■ **Extract to read**:
+ + + +

Dragon Quest XI Review (Part 1: First Impressions)

Read my review!
I've played enough of Dragon Quest XI: Echoes of an Elusive Age (PC) to offer a few initial thoughts. I'll try to strike a balance between my own preferences and a more worldly critique. A quick summary is just below, followed by a little more detail on the following:
  • • Audiovisuals (sights and sounds)
  • • Interaction (function and mechanics)
  • • Narrative (story and setting)
  • • Everything else (summary, memorable qualities, miscellaneous)
  • • Additional stuff


Dragon Quest XI is a stellar entry into and evolution of the main series, and a pretty good game overall. It does everything series fans want, and attempts to add mass appeal. The result is a very full, refined JRPG in a casual, accessible package. It's probably not enough to grow the franchise's western audience, but loyal fans will love it and hopefully newcomers with appropriate expectations will be pleasantly surprised.

+ + + +

■ **Problem a**: According to the Dragon Quest XI review, on which platform did the reviewer play the game?

■ **Dataset**:
+ + + +

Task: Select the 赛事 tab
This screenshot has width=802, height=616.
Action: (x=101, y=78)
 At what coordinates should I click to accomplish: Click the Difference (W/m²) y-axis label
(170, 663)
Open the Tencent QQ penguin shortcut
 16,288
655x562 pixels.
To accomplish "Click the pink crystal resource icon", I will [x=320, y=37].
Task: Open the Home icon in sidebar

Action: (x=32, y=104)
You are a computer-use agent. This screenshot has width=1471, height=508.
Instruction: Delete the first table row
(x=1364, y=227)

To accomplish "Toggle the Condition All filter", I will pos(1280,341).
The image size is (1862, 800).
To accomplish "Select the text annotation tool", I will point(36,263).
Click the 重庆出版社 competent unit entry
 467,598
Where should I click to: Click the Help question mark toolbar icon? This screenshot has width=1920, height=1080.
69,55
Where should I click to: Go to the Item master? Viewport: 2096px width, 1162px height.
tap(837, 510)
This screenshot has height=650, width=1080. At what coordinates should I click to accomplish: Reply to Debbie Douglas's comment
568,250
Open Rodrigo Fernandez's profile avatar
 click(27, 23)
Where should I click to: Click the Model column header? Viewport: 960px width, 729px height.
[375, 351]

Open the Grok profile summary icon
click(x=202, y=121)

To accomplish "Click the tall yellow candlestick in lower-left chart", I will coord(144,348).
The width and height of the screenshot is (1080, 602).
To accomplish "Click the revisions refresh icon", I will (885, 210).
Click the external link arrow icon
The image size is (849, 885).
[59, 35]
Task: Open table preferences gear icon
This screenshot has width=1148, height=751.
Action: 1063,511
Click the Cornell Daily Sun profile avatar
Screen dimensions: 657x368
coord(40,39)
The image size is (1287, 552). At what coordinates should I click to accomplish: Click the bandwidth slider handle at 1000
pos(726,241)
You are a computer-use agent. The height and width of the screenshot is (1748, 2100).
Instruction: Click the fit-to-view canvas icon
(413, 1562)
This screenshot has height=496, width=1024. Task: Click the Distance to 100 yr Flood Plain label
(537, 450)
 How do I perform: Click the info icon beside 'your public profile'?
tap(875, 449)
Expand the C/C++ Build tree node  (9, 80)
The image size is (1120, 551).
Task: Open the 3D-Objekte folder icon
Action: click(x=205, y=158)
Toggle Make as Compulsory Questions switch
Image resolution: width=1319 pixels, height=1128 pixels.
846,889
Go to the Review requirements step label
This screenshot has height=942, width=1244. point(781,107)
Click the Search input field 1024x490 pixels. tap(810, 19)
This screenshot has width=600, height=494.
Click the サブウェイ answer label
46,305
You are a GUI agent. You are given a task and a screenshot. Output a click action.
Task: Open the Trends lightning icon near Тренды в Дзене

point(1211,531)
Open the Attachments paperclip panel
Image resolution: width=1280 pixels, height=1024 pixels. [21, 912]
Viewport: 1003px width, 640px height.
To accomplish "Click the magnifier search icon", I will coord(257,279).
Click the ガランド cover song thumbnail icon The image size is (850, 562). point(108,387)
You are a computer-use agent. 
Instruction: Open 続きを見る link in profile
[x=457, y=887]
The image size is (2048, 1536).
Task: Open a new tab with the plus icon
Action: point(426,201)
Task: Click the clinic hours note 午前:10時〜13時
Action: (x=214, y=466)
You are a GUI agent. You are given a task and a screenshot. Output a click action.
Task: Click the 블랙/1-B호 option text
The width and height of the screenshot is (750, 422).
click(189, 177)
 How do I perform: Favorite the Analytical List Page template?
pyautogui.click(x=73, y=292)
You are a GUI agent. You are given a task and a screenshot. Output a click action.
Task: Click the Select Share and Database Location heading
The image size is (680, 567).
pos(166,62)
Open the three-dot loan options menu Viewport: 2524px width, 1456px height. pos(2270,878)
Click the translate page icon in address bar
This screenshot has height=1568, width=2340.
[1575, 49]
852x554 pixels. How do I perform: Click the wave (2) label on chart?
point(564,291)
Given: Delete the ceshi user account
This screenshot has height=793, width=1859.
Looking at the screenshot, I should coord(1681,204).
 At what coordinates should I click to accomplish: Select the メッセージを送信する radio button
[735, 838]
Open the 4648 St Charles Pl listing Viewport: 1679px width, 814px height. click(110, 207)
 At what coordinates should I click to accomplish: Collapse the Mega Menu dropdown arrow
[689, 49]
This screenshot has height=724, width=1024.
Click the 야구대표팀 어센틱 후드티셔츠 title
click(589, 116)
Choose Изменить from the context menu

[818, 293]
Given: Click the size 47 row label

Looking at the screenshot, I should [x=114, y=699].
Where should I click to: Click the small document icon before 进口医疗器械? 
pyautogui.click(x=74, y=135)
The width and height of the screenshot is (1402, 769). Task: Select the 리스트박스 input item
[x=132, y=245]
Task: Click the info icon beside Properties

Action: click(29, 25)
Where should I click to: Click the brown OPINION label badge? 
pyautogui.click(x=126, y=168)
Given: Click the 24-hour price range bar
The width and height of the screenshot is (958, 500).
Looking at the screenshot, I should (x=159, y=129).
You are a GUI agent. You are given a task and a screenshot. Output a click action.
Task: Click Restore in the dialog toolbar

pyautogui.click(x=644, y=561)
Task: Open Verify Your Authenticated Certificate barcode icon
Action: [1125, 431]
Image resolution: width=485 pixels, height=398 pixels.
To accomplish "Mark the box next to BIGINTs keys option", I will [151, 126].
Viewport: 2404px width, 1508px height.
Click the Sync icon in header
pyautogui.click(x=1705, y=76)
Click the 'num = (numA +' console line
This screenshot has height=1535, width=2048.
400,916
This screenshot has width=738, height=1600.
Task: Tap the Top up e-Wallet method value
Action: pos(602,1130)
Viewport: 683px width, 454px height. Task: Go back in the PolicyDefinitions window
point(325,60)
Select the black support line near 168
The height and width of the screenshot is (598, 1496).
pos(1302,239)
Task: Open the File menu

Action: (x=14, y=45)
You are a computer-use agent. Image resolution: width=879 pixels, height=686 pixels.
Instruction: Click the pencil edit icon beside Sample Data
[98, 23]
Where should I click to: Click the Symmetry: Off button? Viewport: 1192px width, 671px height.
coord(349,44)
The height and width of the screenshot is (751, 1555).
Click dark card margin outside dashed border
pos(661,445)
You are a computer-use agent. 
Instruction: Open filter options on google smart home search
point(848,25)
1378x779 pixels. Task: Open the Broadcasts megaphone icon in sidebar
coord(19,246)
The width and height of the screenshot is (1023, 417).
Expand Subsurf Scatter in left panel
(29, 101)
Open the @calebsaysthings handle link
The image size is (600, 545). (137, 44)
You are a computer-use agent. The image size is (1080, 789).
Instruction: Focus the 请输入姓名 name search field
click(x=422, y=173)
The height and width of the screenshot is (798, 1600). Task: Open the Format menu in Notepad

+ + + +

■ **Problem b**: Copy the rows above word for word, starting at the line that contains "Open Rodrigo Fernandez's profile avatar" and ending at the line that contains "Click the ガランド".

■ **Exercise solution a**: PC.

■ **Exercise solution b**:
Open Rodrigo Fernandez's profile avatar
 click(27, 23)
Where should I click to: Click the Model column header? Viewport: 960px width, 729px height.
[375, 351]

Open the Grok profile summary icon
click(x=202, y=121)

To accomplish "Click the tall yellow candlestick in lower-left chart", I will coord(144,348).
The width and height of the screenshot is (1080, 602).
To accomplish "Click the revisions refresh icon", I will (885, 210).
Click the external link arrow icon
The image size is (849, 885).
[59, 35]
Task: Open table preferences gear icon
This screenshot has width=1148, height=751.
Action: 1063,511
Click the Cornell Daily Sun profile avatar
Screen dimensions: 657x368
coord(40,39)
The image size is (1287, 552). At what coordinates should I click to accomplish: Click the bandwidth slider handle at 1000
pos(726,241)
You are a computer-use agent. The height and width of the screenshot is (1748, 2100).
Instruction: Click the fit-to-view canvas icon
(413, 1562)
This screenshot has height=496, width=1024. Task: Click the Distance to 100 yr Flood Plain label
(537, 450)
 How do I perform: Click the info icon beside 'your public profile'?
tap(875, 449)
Expand the C/C++ Build tree node  (9, 80)
The image size is (1120, 551).
Task: Open the 3D-Objekte folder icon
Action: click(x=205, y=158)
Toggle Make as Compulsory Questions switch
Image resolution: width=1319 pixels, height=1128 pixels.
846,889
Go to the Review requirements step label
This screenshot has height=942, width=1244. point(781,107)
Click the Search input field 1024x490 pixels. tap(810, 19)
This screenshot has width=600, height=494.
Click the サブウェイ answer label
46,305
You are a GUI agent. You are given a task and a screenshot. Output a click action.
Task: Open the Trends lightning icon near Тренды в Дзене

point(1211,531)
Open the Attachments paperclip panel
Image resolution: width=1280 pixels, height=1024 pixels. [21, 912]
Viewport: 1003px width, 640px height.
To accomplish "Click the magnifier search icon", I will coord(257,279).
Click the ガランド cover song thumbnail icon The image size is (850, 562). point(108,387)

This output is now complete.